Setelah mengatakan hal terebut Adnan menaiki anak tangga menuju kamarnya. Tubuhnya terlalu lelah untuk berlarut-larut dalam pertengkaran dengan ayahnya yang hampir setiap hari terjadi. Pria itu segera membersihkan diri dan merebakan tubuhnya di atas kasur. Besok ia harus bangun pagi untuk memulai peluncuran produk baru yang bekerja sama dengan perusahaan GLADYS.

*****

"Lala? Kok baru pulang?" tanya Rendi pada Lala di depan pintu rumah.

Mengetahui jam 9 malam Lala belum pulang, Rendi merasa sangat khawatir. Pria itu menelpon sahabatnya berkali-kali namun tidak diangkat, ingin menyusul ke tempat kerjanya pun ia takut gadis itu berada di perjalanan pulang. Tak ada yang bisa ia lakuan. Alhasil, ia hanya bisa menunggu Lala pulang di depan rumah.

Posisi Bulan hampir berada di titik tumpu, syukurlah sebelum tengah malam gadis yang ia tunggu setengah jam yang lalu sudah sampai di temat tinggal barunya dengan selamat.

"Maaf, tadi gue baru banget keluar kantor jam 9. Terus Bus yang ke arah sini udah gak beroperasi lagi. Mau nelpon lo juga batrai Hp gue lowbat," kata Lala.

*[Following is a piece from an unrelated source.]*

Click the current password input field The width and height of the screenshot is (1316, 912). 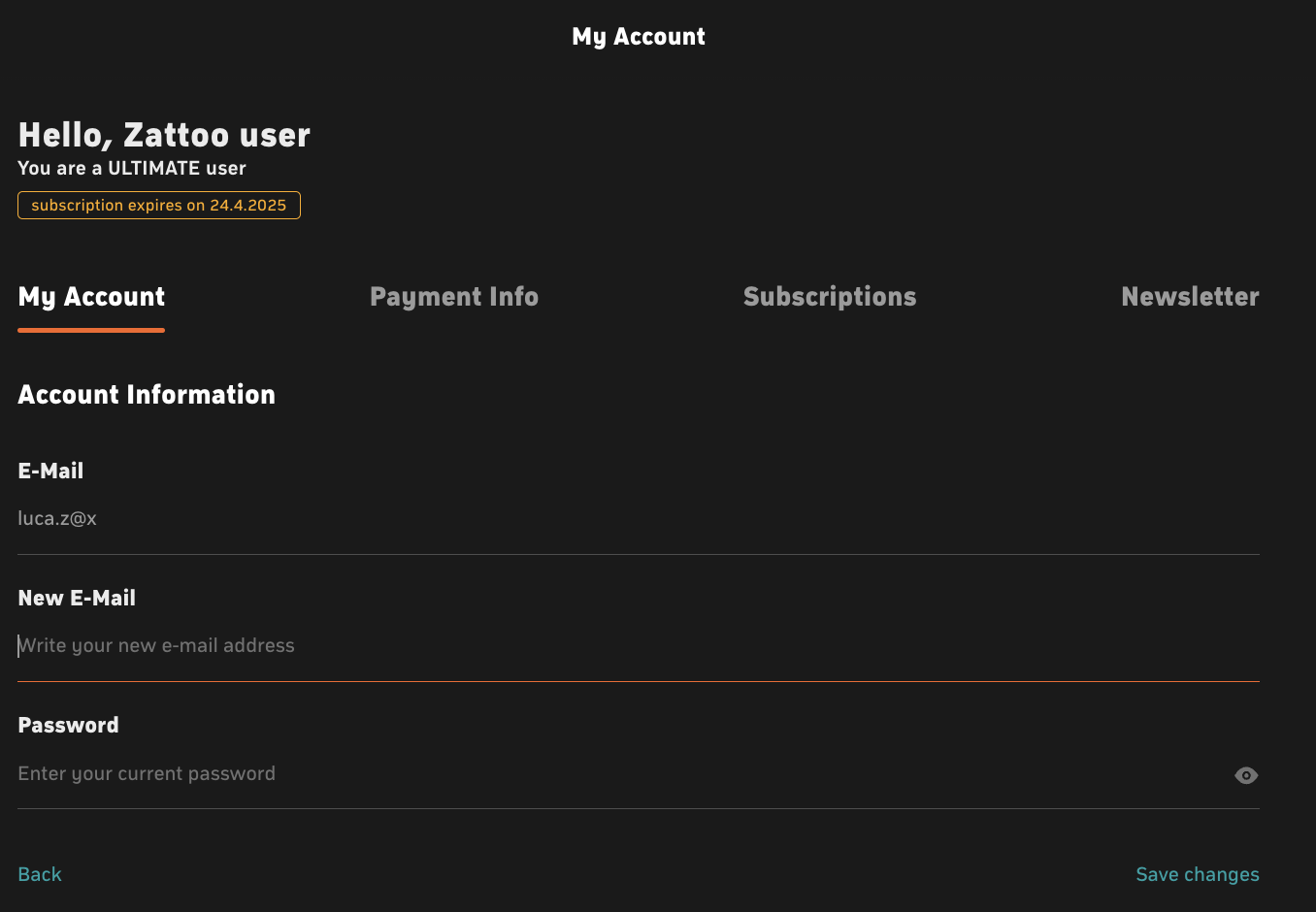click(x=621, y=773)
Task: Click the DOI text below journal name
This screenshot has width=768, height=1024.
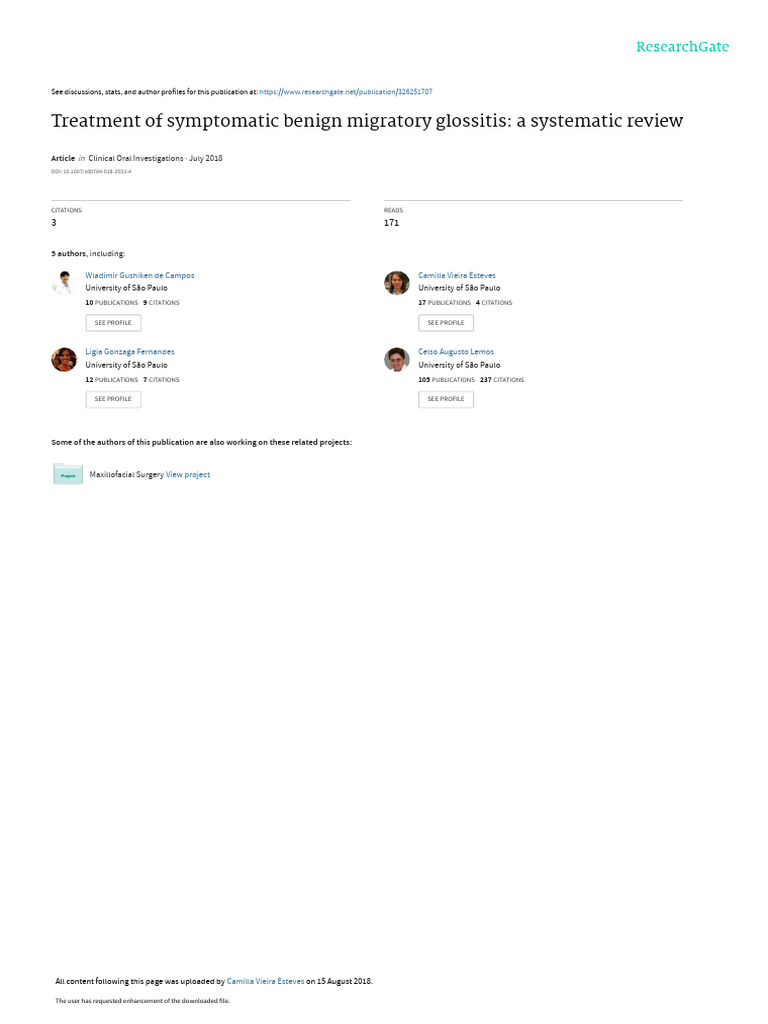Action: click(91, 172)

"Terus lo gimana pulangnya?"

"Nebeng sama oang, Hehehe …."

Rendi menarik sudut bibirnya sebelah kanan. Seharusnya ia tahu itu, bukan Lala namanya kalau tidak banyak akal. Karena gadis itu diciptakan dengan seribu ide di dalam otaknya.

"Yaudah, masuk yuk," ajak Rendi merangkul Lala.

"Iya, lehlah banget," kata Lala melakukan senam leher.

"Mau makan dulu atau mandi dulu? Berhubung gue gak bisa masak, jadi gue beli makanan di warung depan."

"Huuu dasar, boros banget makan aja beli."

"Makanya jadi Istri gue, biar gak boros terus."

Pria itu pun menepuk-nepuk pelan ujung kepaala Lala, tingginya yang hanya sepundaknya membuat tangan Rendi bisa melakukan apapun pada kepala gadis itu dengan leluasa. Kecil-kecil begini, Lala memiliki kelebihan yang tidak dimiliki banyyak orang. Yaitu seribu ide dalam satu masalah.

Kemampuannya berpikir diatas rata-rata, oleh karena itu tidak heran jika Lala termasuk salah satu dari 10 orang yang mendapat nilai IPK yang tinggi di kampusnya.